Data provided -

╔══

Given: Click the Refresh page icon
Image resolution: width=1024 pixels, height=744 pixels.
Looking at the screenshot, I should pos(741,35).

╚══
╔══

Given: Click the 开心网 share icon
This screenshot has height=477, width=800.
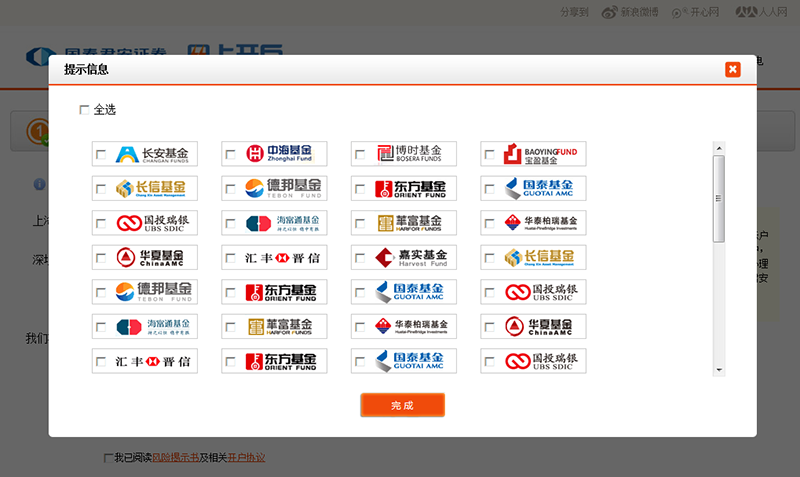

╚══

Brief - The entries above hold a line with "Given: Click the 开心网 share icon" and a later line with "This screenshot has height=477, width=800.". Write out exactly those lines and all lines between, nothing more.

Task answer -
Given: Click the 开心网 share icon
This screenshot has height=477, width=800.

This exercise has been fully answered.